━━━ RECORDS FOR THIS EXERCISE
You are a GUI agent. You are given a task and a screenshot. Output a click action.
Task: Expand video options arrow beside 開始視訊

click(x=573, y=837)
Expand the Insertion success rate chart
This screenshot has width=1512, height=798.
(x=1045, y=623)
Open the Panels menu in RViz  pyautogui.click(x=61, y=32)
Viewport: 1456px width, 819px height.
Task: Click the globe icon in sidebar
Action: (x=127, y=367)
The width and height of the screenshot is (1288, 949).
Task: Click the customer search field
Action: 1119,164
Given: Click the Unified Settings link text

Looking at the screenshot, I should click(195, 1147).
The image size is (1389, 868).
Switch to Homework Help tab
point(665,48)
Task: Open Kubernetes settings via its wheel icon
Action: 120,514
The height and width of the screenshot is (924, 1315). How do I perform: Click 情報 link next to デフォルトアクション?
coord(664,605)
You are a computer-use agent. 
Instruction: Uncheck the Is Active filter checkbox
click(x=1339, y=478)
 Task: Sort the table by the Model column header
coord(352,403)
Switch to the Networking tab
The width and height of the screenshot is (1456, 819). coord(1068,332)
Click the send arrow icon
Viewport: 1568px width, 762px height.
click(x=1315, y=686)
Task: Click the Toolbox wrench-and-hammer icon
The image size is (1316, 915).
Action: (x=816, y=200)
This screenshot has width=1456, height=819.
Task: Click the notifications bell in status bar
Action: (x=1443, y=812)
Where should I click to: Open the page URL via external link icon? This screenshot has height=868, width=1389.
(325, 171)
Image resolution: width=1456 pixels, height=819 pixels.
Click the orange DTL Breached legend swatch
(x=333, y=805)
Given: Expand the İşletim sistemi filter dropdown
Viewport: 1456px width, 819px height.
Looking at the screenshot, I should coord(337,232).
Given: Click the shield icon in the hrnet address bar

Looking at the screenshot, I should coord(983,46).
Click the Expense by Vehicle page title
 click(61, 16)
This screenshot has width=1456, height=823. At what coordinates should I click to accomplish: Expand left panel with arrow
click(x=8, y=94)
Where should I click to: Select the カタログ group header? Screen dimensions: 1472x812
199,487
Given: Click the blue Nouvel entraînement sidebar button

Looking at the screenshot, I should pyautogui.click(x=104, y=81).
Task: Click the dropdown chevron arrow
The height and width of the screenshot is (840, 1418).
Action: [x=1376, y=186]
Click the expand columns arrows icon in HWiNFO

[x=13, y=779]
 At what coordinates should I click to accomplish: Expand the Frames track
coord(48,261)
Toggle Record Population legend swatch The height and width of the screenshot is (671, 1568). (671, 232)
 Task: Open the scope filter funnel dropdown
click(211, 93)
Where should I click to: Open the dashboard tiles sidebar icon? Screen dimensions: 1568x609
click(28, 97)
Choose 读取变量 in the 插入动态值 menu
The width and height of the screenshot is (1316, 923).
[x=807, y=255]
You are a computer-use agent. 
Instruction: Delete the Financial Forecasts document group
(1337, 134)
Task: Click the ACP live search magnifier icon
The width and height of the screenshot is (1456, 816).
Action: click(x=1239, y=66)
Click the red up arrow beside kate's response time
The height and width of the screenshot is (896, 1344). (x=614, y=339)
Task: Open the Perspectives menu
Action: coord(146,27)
━━━━━━
**YOUR INSTRUCTIONS:** Exact retyping of every entry is required.

**RESULT OF THE TASK:**
You are a GUI agent. You are given a task and a screenshot. Output a click action.
Task: Expand video options arrow beside 開始視訊

click(x=573, y=837)
Expand the Insertion success rate chart
This screenshot has width=1512, height=798.
(x=1045, y=623)
Open the Panels menu in RViz  pyautogui.click(x=61, y=32)
Viewport: 1456px width, 819px height.
Task: Click the globe icon in sidebar
Action: (x=127, y=367)
The width and height of the screenshot is (1288, 949).
Task: Click the customer search field
Action: 1119,164
Given: Click the Unified Settings link text

Looking at the screenshot, I should click(195, 1147).
The image size is (1389, 868).
Switch to Homework Help tab
point(665,48)
Task: Open Kubernetes settings via its wheel icon
Action: 120,514
The height and width of the screenshot is (924, 1315). How do I perform: Click 情報 link next to デフォルトアクション?
coord(664,605)
You are a computer-use agent. 
Instruction: Uncheck the Is Active filter checkbox
click(x=1339, y=478)
 Task: Sort the table by the Model column header
coord(352,403)
Switch to the Networking tab
The width and height of the screenshot is (1456, 819). coord(1068,332)
Click the send arrow icon
Viewport: 1568px width, 762px height.
click(x=1315, y=686)
Task: Click the Toolbox wrench-and-hammer icon
The image size is (1316, 915).
Action: (x=816, y=200)
This screenshot has width=1456, height=819.
Task: Click the notifications bell in status bar
Action: (x=1443, y=812)
Where should I click to: Open the page URL via external link icon? This screenshot has height=868, width=1389.
(325, 171)
Image resolution: width=1456 pixels, height=819 pixels.
Click the orange DTL Breached legend swatch
(x=333, y=805)
Given: Expand the İşletim sistemi filter dropdown
Viewport: 1456px width, 819px height.
Looking at the screenshot, I should coord(337,232).
Given: Click the shield icon in the hrnet address bar

Looking at the screenshot, I should coord(983,46).
Click the Expense by Vehicle page title
 click(61, 16)
This screenshot has width=1456, height=823. At what coordinates should I click to accomplish: Expand left panel with arrow
click(x=8, y=94)
Where should I click to: Select the カタログ group header? Screen dimensions: 1472x812
199,487
Given: Click the blue Nouvel entraînement sidebar button

Looking at the screenshot, I should pyautogui.click(x=104, y=81).
Task: Click the dropdown chevron arrow
The height and width of the screenshot is (840, 1418).
Action: [x=1376, y=186]
Click the expand columns arrows icon in HWiNFO

[x=13, y=779]
 At what coordinates should I click to accomplish: Expand the Frames track
coord(48,261)
Toggle Record Population legend swatch The height and width of the screenshot is (671, 1568). (671, 232)
 Task: Open the scope filter funnel dropdown
click(211, 93)
Where should I click to: Open the dashboard tiles sidebar icon? Screen dimensions: 1568x609
click(28, 97)
Choose 读取变量 in the 插入动态值 menu
The width and height of the screenshot is (1316, 923).
[x=807, y=255]
You are a computer-use agent. 
Instruction: Delete the Financial Forecasts document group
(1337, 134)
Task: Click the ACP live search magnifier icon
The width and height of the screenshot is (1456, 816).
Action: click(x=1239, y=66)
Click the red up arrow beside kate's response time
The height and width of the screenshot is (896, 1344). (x=614, y=339)
Task: Open the Perspectives menu
Action: coord(146,27)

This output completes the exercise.